The removal of the blast furnace leaves a void in the skyline on the south side of Warren. The structure, one of the most recognizable structures in the county, was plainly visible from downtown Warren.

BDM owns the blast furnace and the rest of the former mill property, having bought it out of bankruptcy in September 2012, after the mill had shut down that May. The closing put about 1,000 steelworkers out of a job.

BDM revealed plans in 2013 to demolish everything on the 1,100-acre Republic Steel/RG Steel mill site and started the demolition soon thereafter. The blast furnace has been described as the final part of the demolition. The part of the property on the east side of Main Avenue has already been leveled.

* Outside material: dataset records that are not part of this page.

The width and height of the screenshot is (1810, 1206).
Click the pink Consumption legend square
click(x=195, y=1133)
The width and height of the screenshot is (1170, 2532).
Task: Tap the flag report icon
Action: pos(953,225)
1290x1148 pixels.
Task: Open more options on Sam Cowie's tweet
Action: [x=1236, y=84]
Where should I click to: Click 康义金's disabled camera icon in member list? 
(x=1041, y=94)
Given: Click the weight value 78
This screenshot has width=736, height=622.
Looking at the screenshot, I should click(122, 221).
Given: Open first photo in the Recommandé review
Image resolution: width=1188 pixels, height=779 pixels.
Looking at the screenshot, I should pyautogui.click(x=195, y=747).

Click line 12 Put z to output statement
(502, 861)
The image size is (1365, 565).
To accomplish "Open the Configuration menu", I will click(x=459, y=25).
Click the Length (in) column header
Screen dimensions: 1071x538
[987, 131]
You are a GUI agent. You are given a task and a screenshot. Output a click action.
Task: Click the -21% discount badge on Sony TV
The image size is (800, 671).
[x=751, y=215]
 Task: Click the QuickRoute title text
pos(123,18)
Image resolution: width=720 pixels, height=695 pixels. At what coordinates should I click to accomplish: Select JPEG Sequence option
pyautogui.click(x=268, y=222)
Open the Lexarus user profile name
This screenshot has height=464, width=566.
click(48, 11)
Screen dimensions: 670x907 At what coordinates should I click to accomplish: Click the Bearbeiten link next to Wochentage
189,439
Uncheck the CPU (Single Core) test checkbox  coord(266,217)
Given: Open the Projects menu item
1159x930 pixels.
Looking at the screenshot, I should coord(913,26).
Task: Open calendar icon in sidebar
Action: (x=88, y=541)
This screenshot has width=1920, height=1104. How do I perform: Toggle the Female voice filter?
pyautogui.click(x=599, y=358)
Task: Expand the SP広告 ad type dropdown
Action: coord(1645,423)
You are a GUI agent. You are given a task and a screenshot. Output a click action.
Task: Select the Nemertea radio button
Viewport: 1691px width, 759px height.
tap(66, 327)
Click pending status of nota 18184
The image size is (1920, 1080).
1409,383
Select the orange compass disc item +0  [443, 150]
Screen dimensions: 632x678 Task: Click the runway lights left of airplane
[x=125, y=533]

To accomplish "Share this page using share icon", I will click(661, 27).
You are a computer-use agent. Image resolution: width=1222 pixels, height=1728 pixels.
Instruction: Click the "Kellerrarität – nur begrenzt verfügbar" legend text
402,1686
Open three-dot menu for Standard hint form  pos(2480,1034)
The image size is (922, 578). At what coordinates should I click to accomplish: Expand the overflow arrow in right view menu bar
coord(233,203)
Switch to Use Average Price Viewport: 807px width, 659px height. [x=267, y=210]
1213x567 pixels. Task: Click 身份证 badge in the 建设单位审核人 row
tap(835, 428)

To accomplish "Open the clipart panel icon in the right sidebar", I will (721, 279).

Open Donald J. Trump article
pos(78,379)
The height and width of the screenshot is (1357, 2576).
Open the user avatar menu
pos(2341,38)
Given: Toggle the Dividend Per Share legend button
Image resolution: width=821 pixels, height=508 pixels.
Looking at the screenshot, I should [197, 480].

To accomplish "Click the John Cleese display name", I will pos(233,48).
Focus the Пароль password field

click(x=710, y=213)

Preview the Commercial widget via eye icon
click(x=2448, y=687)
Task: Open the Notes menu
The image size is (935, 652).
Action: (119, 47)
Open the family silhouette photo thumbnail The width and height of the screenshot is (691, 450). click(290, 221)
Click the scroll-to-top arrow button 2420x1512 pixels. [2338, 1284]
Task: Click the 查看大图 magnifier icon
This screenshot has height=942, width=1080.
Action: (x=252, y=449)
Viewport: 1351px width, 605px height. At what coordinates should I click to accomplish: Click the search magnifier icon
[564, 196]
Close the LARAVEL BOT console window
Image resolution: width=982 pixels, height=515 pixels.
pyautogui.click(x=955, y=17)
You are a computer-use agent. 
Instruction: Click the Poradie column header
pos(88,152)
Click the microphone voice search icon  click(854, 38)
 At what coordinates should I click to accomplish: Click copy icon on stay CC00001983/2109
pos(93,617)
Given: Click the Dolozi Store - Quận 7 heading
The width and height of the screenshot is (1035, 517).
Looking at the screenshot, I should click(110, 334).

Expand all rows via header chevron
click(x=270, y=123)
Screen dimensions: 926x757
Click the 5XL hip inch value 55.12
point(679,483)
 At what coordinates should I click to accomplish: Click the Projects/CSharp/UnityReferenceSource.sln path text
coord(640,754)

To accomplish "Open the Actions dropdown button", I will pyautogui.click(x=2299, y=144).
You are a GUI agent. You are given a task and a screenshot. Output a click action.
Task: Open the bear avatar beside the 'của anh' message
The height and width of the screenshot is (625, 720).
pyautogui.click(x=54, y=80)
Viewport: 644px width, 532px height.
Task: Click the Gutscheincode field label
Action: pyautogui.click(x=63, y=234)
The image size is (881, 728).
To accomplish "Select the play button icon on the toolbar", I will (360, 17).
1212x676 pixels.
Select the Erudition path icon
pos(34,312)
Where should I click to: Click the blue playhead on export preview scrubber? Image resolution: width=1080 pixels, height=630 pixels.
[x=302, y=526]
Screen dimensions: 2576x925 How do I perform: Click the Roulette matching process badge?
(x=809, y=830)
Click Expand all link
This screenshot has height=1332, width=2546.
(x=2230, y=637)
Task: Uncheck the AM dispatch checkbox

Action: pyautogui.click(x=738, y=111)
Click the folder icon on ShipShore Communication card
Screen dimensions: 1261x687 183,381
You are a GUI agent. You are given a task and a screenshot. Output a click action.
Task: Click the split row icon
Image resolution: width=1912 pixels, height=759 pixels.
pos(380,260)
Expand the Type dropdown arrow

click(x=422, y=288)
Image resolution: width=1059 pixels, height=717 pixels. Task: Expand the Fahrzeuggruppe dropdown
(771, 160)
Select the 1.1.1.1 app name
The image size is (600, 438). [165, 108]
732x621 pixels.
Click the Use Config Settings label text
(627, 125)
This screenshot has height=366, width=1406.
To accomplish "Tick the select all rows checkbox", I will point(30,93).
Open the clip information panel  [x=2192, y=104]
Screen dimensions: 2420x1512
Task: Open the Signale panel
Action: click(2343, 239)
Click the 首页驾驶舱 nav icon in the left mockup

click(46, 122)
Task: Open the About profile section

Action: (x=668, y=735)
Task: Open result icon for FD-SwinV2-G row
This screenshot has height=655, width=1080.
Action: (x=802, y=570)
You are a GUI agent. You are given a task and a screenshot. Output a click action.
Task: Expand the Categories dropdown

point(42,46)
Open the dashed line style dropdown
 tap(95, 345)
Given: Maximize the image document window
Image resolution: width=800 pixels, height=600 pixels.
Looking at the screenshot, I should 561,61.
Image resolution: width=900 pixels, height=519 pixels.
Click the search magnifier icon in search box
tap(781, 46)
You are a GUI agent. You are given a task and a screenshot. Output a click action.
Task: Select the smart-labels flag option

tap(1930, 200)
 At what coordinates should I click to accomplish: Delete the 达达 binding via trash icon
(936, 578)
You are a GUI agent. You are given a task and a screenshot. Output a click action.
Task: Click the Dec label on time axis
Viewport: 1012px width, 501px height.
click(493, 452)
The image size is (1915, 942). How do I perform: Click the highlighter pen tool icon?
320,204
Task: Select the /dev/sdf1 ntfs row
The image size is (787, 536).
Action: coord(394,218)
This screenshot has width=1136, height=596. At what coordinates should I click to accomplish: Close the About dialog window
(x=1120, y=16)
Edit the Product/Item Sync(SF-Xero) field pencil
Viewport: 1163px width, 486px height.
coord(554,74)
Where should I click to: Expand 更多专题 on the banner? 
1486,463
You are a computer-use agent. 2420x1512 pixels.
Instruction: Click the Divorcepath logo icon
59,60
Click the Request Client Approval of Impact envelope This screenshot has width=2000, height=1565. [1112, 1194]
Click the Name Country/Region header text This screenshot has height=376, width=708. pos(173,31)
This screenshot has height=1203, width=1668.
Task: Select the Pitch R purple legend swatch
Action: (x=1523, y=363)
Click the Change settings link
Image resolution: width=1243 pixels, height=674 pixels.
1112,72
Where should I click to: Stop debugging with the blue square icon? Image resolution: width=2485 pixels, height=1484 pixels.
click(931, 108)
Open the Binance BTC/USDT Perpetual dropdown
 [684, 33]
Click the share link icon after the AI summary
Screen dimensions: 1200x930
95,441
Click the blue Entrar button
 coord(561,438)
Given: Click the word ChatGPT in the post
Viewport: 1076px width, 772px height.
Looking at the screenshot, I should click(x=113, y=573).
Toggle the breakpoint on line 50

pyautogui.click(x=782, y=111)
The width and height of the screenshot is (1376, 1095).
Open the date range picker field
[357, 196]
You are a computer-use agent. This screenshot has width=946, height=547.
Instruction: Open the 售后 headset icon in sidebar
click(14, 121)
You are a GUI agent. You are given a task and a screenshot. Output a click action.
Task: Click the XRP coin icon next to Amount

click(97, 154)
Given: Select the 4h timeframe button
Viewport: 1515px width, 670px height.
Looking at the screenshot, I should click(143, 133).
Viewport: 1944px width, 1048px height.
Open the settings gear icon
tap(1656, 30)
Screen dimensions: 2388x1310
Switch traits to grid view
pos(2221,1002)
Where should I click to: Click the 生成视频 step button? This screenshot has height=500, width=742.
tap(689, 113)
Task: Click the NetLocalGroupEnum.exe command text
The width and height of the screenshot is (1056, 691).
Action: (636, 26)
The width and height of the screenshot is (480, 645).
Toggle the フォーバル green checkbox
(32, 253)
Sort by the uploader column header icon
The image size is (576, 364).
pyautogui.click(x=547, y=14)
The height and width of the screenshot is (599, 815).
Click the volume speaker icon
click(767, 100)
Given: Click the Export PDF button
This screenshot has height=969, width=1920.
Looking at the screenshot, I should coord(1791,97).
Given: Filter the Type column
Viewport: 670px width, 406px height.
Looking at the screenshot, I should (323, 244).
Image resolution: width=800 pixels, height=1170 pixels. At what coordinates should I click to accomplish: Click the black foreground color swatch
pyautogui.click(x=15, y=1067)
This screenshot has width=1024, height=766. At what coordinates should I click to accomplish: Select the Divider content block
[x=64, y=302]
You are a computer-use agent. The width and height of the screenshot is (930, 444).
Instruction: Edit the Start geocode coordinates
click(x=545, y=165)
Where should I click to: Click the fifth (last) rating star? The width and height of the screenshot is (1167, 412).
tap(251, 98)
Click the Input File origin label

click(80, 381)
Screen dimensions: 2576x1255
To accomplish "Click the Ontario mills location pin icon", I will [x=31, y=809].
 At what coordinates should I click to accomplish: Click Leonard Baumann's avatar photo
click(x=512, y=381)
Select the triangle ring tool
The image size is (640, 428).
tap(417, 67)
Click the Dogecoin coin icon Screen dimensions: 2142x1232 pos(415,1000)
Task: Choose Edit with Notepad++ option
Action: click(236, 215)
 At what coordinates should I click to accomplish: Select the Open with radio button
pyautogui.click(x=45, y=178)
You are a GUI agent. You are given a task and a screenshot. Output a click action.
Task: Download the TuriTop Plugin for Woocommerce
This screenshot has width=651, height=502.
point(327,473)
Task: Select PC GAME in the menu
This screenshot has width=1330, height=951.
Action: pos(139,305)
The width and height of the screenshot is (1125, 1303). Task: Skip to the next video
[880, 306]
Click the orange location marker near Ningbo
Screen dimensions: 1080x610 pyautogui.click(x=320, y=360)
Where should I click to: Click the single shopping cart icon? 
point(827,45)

Many other structures near the blast furnace remain, however, because Arcelor Mittal Warren operates a coke plant there and still uses the boiler formerly connected to the blast furnace in its coke-making operation. The boiler fed heated air to the blast furnace when it was operating.

There had been blast furnaces in the Mahoning Valley for 214 years, with the first one – the Hopewell Furnace in Yellow Creek Park in Struthers – being built in 1803. There are still remnants of two – the Hopewell and Mill Creek Furnace in Mill Creek Park.